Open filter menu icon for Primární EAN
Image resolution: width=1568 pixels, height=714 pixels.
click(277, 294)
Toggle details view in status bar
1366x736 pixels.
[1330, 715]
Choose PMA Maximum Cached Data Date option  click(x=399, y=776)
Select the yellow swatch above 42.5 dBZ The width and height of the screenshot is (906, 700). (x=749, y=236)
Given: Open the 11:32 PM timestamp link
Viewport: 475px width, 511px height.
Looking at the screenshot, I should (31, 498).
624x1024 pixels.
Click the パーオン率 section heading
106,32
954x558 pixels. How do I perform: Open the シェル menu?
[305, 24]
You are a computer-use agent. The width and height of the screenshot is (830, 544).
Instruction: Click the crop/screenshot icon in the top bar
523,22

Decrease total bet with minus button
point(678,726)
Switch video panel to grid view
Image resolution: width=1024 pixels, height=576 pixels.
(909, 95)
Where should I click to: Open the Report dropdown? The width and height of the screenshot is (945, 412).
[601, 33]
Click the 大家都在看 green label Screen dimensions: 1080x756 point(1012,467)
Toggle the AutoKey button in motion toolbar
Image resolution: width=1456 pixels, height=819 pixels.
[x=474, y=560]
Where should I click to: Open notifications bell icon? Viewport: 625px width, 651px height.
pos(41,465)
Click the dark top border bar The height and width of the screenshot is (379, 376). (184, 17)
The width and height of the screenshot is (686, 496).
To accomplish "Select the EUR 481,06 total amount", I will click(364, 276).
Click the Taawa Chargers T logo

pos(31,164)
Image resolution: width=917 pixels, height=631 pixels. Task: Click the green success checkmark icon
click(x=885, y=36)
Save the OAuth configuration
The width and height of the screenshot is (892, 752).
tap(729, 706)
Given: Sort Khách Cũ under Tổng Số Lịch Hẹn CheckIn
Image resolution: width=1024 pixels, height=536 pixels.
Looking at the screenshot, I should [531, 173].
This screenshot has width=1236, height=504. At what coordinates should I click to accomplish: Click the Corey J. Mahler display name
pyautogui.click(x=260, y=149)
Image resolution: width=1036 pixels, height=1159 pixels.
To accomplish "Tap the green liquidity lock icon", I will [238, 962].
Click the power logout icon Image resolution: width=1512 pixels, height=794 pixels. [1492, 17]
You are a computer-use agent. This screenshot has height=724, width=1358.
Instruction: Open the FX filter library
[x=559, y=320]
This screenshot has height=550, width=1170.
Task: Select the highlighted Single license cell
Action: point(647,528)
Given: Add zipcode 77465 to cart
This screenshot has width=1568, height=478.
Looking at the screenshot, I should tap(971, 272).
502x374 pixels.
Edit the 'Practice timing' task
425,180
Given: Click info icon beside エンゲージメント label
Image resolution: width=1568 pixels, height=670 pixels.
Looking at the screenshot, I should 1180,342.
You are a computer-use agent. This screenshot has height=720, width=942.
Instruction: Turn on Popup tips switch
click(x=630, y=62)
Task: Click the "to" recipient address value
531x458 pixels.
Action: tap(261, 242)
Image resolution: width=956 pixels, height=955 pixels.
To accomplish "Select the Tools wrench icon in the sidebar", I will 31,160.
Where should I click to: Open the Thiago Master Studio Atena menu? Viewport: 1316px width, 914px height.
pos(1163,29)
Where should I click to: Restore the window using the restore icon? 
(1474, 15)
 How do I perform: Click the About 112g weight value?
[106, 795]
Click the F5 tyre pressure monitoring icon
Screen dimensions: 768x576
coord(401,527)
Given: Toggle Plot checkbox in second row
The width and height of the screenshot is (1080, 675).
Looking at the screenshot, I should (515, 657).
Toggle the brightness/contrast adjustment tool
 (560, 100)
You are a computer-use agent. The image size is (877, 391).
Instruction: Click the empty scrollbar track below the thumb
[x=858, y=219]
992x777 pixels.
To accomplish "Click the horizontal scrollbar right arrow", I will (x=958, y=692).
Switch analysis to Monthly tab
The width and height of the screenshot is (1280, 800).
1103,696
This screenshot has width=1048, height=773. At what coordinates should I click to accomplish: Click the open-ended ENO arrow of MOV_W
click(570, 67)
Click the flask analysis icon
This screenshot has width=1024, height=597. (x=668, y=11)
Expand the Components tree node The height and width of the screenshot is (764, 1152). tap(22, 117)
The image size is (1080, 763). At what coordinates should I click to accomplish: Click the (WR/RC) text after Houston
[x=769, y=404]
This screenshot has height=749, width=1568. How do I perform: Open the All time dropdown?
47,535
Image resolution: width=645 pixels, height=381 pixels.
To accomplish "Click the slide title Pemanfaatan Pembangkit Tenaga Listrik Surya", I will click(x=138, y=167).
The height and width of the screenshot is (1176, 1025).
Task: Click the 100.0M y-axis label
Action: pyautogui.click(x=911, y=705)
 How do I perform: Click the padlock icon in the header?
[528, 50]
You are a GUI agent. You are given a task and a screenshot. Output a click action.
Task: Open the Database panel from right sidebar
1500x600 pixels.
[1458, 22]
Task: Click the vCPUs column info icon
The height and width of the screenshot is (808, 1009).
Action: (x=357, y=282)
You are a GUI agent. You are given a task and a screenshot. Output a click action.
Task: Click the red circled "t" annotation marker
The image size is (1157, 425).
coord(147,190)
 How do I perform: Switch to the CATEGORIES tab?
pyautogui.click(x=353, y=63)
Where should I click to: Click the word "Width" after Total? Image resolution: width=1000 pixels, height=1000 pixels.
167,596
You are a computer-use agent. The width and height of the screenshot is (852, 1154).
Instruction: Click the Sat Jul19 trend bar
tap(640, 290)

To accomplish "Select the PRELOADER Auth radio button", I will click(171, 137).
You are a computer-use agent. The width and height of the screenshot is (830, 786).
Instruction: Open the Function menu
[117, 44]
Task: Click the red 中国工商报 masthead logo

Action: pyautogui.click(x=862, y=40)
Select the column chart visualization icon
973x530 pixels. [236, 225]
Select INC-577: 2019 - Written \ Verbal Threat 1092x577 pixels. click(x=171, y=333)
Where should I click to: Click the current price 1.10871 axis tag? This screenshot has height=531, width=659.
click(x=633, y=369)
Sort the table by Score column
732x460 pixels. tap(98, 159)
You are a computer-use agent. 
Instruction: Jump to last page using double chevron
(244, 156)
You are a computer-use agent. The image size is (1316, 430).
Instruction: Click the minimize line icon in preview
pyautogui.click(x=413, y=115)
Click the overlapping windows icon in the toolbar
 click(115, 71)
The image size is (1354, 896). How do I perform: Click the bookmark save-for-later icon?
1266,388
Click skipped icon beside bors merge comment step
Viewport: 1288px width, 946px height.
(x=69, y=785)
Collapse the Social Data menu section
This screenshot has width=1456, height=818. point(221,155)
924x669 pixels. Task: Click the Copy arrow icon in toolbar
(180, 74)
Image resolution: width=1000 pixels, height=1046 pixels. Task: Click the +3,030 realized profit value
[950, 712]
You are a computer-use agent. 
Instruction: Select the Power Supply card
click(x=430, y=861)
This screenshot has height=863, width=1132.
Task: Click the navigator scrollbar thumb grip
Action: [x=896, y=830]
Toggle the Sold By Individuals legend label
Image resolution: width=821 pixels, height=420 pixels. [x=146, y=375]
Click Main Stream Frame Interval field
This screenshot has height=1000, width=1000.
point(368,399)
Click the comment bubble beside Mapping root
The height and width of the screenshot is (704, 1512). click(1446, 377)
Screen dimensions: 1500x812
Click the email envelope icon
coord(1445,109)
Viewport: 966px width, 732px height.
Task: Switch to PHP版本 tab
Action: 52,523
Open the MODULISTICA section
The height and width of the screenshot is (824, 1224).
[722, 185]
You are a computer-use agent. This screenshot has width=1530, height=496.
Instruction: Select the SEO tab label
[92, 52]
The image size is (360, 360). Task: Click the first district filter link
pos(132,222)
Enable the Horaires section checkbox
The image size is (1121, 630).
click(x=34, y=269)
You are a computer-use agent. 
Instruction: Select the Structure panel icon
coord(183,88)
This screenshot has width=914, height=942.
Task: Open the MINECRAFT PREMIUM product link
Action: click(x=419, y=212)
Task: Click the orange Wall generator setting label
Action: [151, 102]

•••

Where a line in the listing above includes the string "computer", copy that line.

You are a computer-use agent. The width and height of the screenshot is (830, 544).
You are a computer-use agent. This screenshot has height=724, width=1358.
You are a computer-use agent. This screenshot has height=720, width=942.
You are a computer-use agent. The image size is (877, 391).
You are a computer-use agent. The width and height of the screenshot is (852, 1154).
You are a computer-use agent. The width and height of the screenshot is (830, 786).
You are a computer-use agent. 
You are a computer-use agent. The image size is (1316, 430).
You are a computer-use agent. 
You are a computer-use agent. This screenshot has width=1530, height=496.
You are a computer-use agent. 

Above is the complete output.